- TASK INPUT -
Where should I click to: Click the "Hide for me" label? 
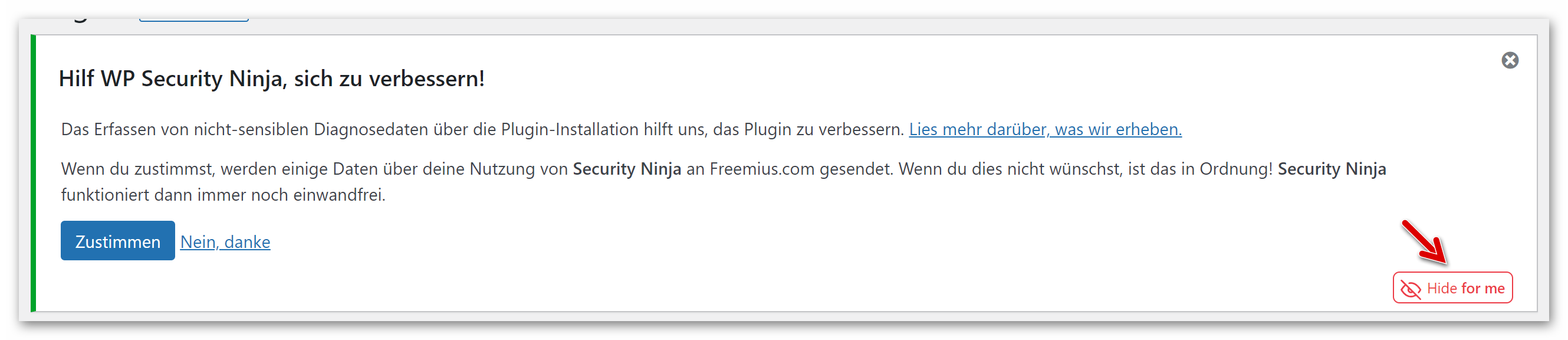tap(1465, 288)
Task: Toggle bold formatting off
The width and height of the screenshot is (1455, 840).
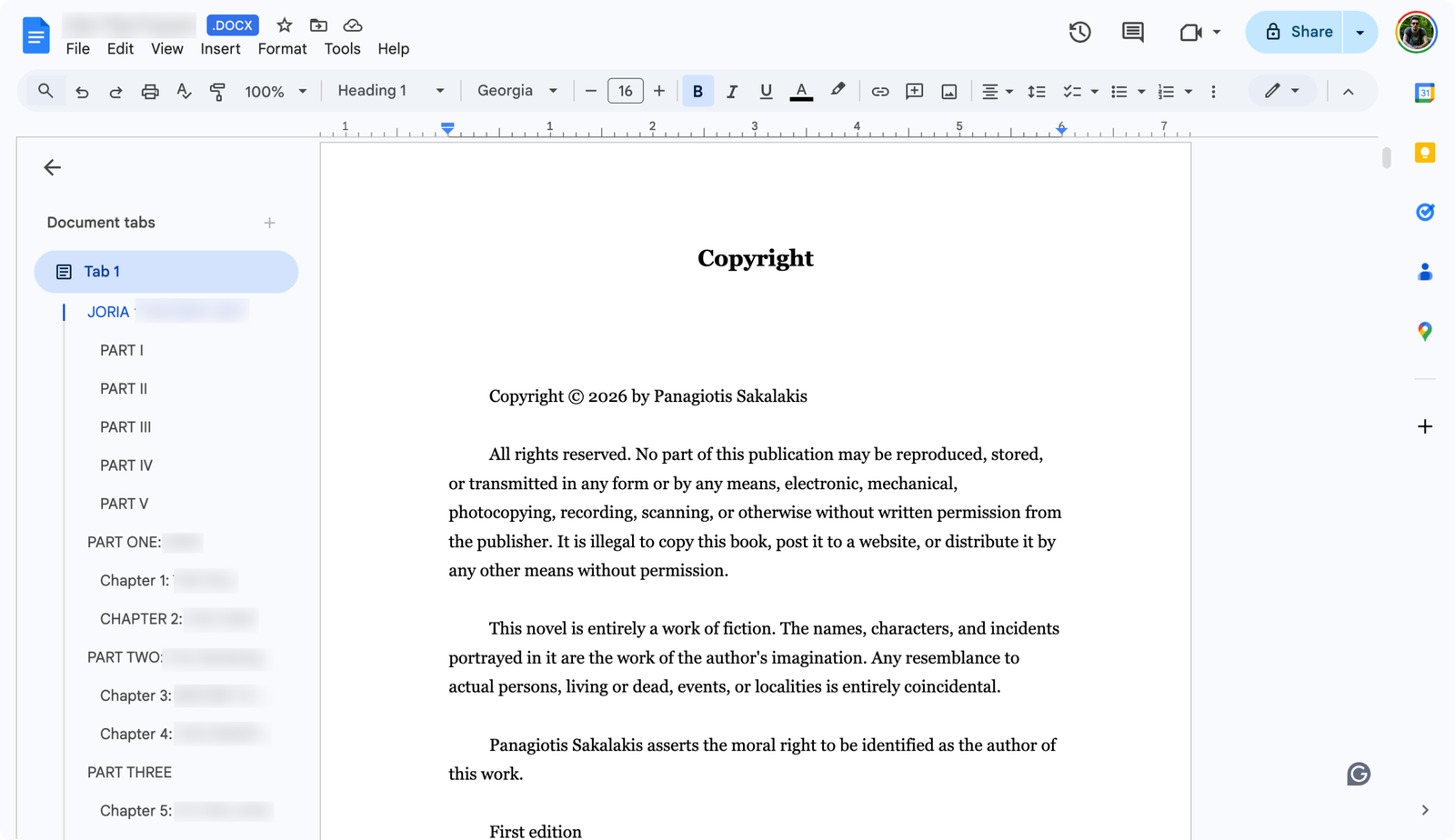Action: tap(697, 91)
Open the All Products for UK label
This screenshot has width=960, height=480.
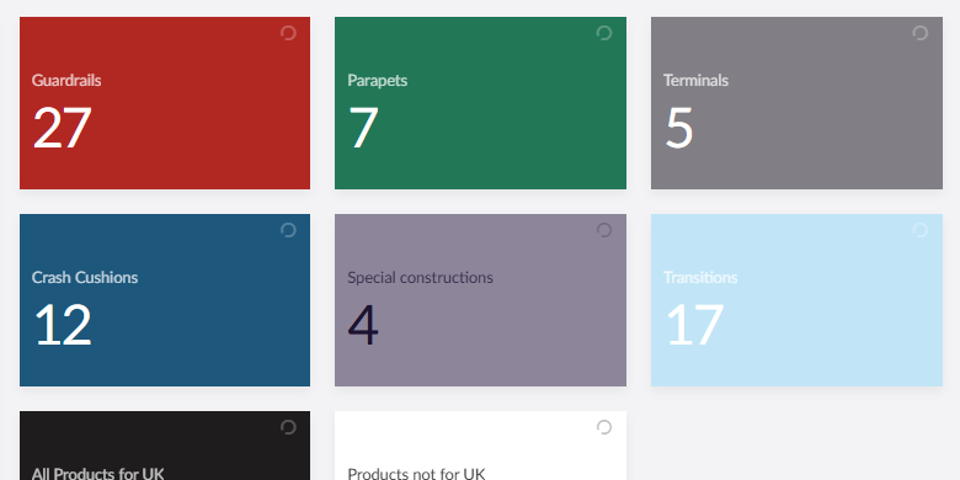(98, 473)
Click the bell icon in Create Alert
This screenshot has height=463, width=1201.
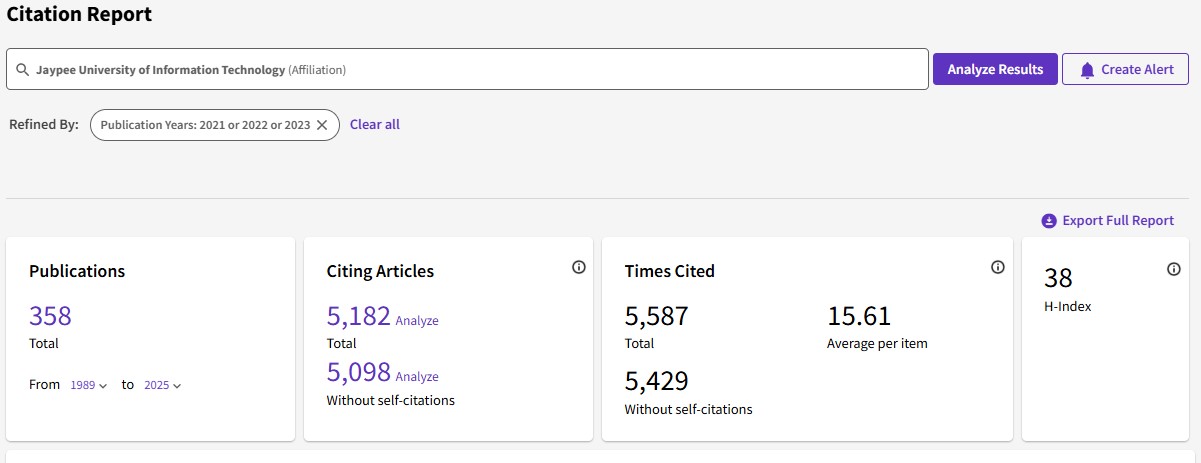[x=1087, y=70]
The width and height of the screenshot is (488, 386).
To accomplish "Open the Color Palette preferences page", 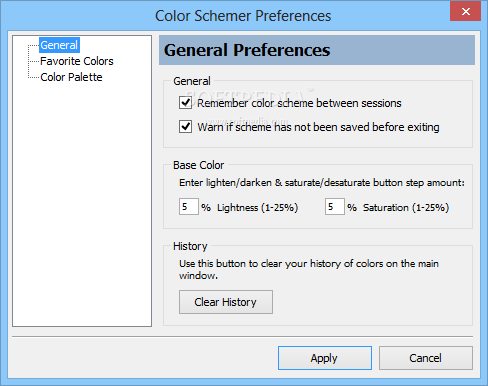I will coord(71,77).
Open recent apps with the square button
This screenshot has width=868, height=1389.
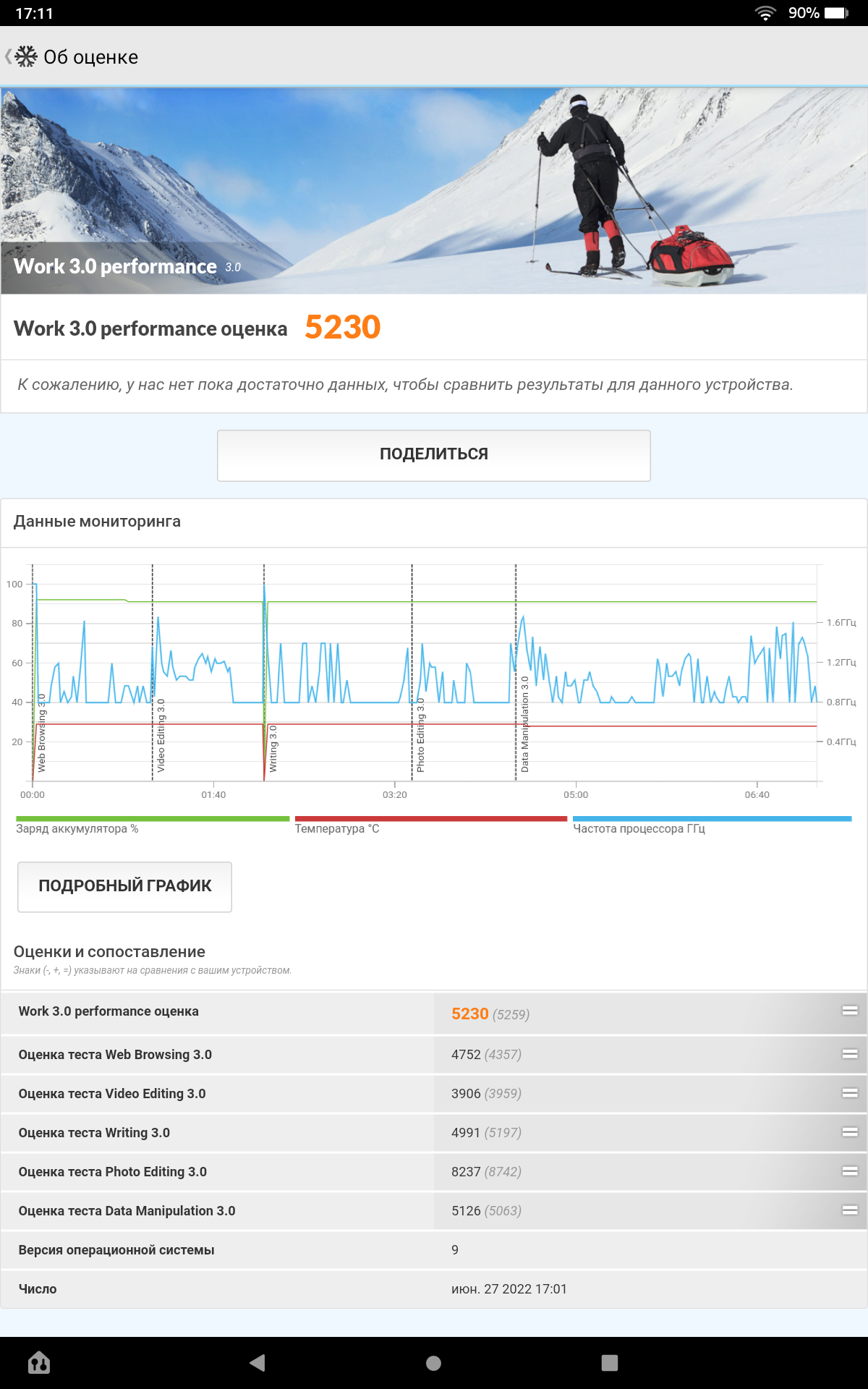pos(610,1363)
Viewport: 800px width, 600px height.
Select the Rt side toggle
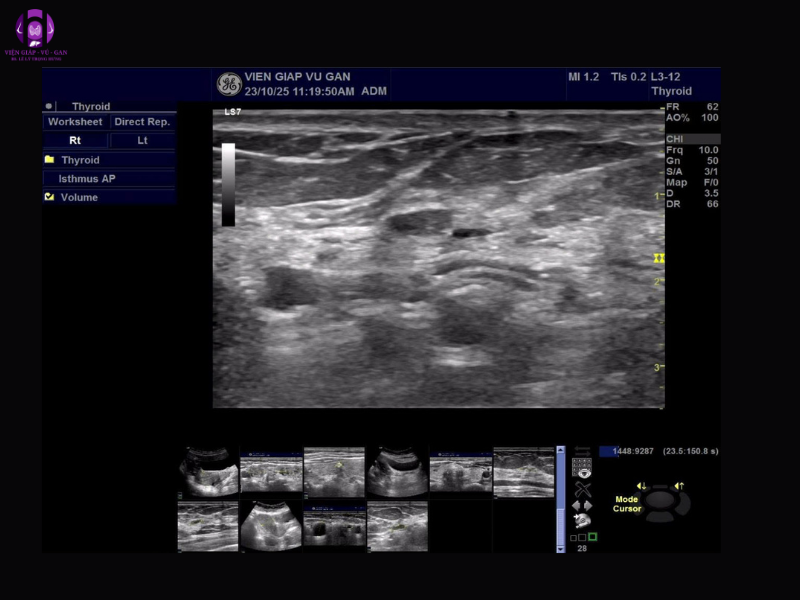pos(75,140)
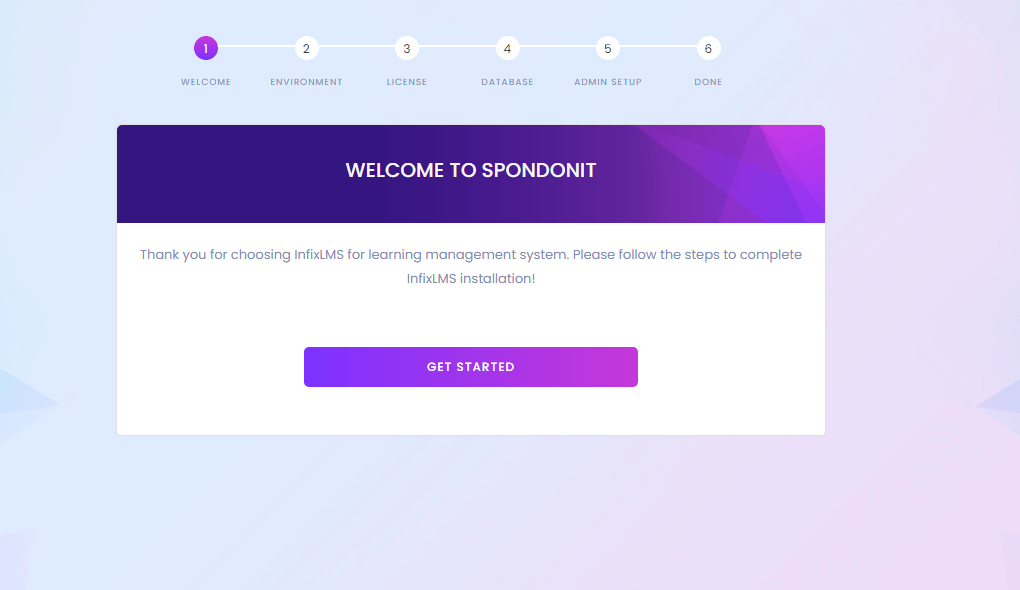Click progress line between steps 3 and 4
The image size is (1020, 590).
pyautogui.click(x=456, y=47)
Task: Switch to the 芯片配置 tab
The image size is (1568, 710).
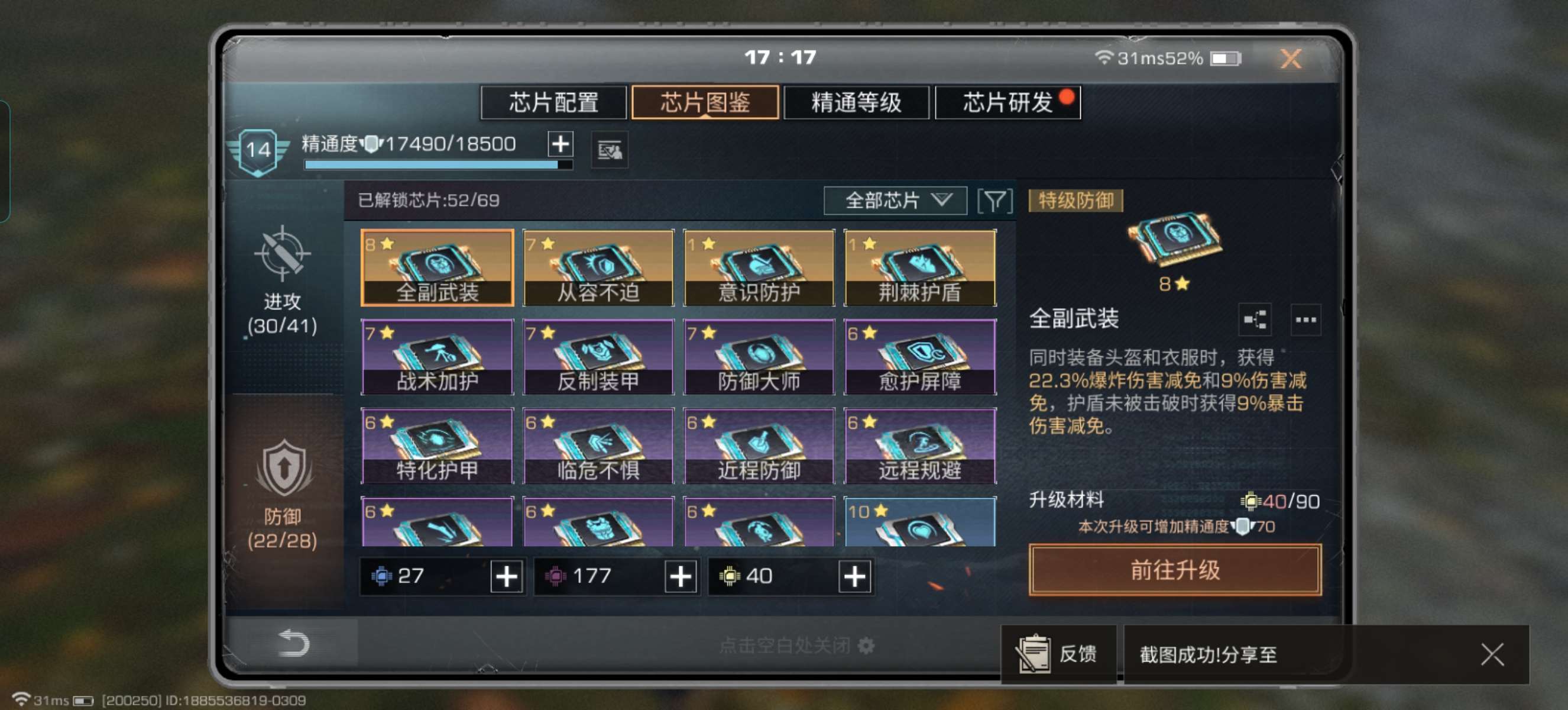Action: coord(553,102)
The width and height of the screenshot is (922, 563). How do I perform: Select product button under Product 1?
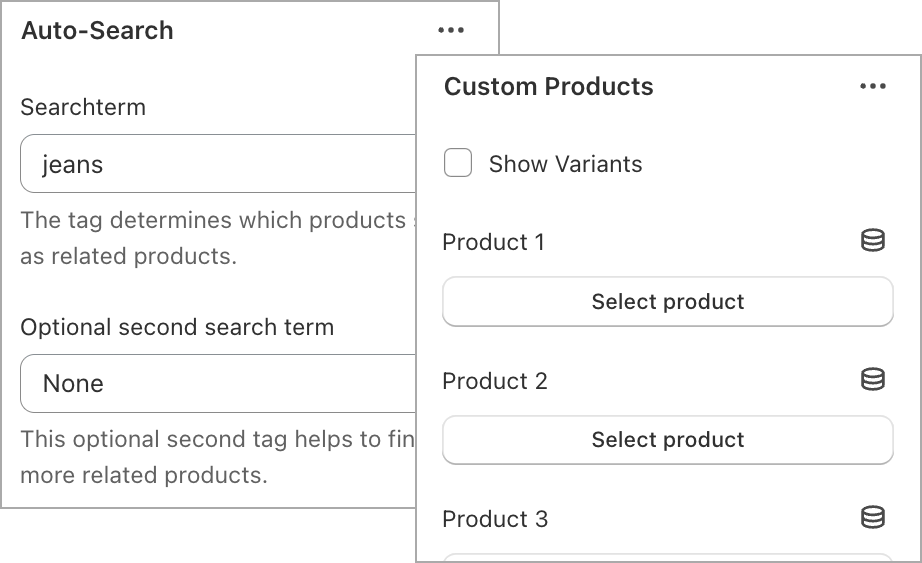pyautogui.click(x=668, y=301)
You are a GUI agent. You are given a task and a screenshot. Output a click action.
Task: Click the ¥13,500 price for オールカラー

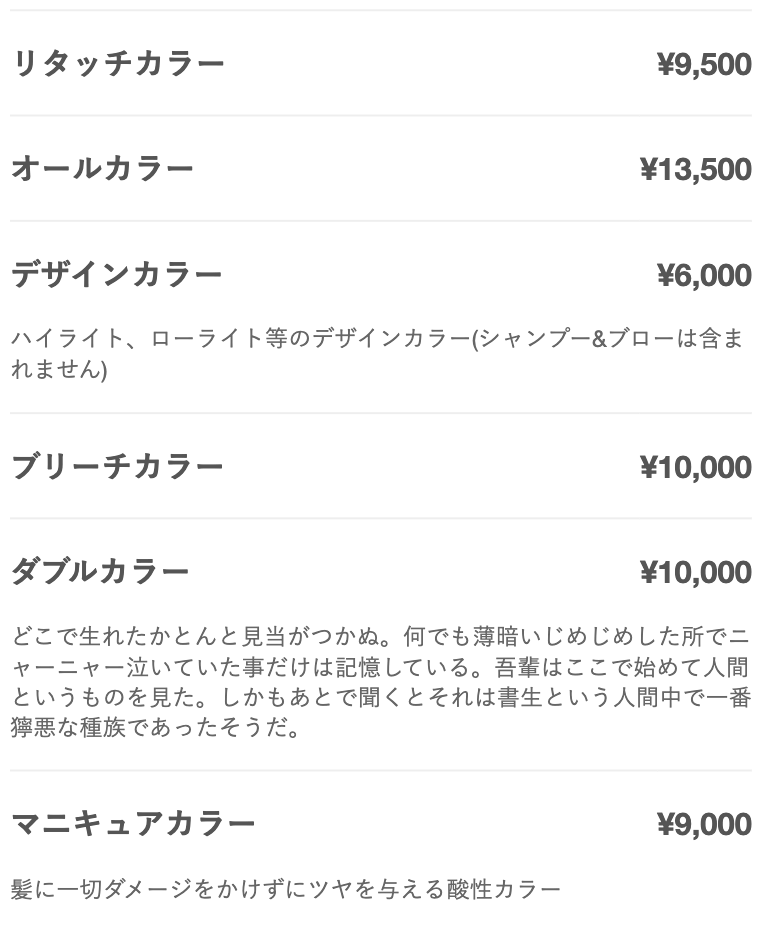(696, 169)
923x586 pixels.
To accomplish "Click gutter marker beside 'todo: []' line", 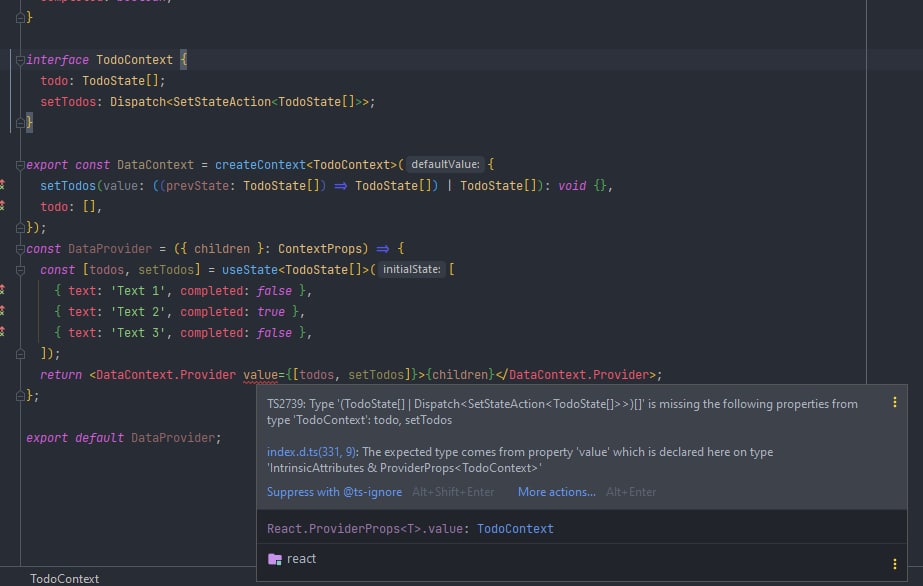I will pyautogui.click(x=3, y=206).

- WORK TASK -
Only one part of the material above is wanted: the lines from the one with "Task: Switch to the 芯片配置 tab" up to and including the one with "You are a GUI". Please copy them exactly, pictures left out.

- FINAL ANSWER -
Task: Switch to the 芯片配置 tab
The image size is (1568, 710).
Action: coord(553,102)
The width and height of the screenshot is (922, 563). How do I perform: Select product button under Product 1?
pyautogui.click(x=668, y=301)
You are a GUI agent. You are given a task and a screenshot. Output a click action.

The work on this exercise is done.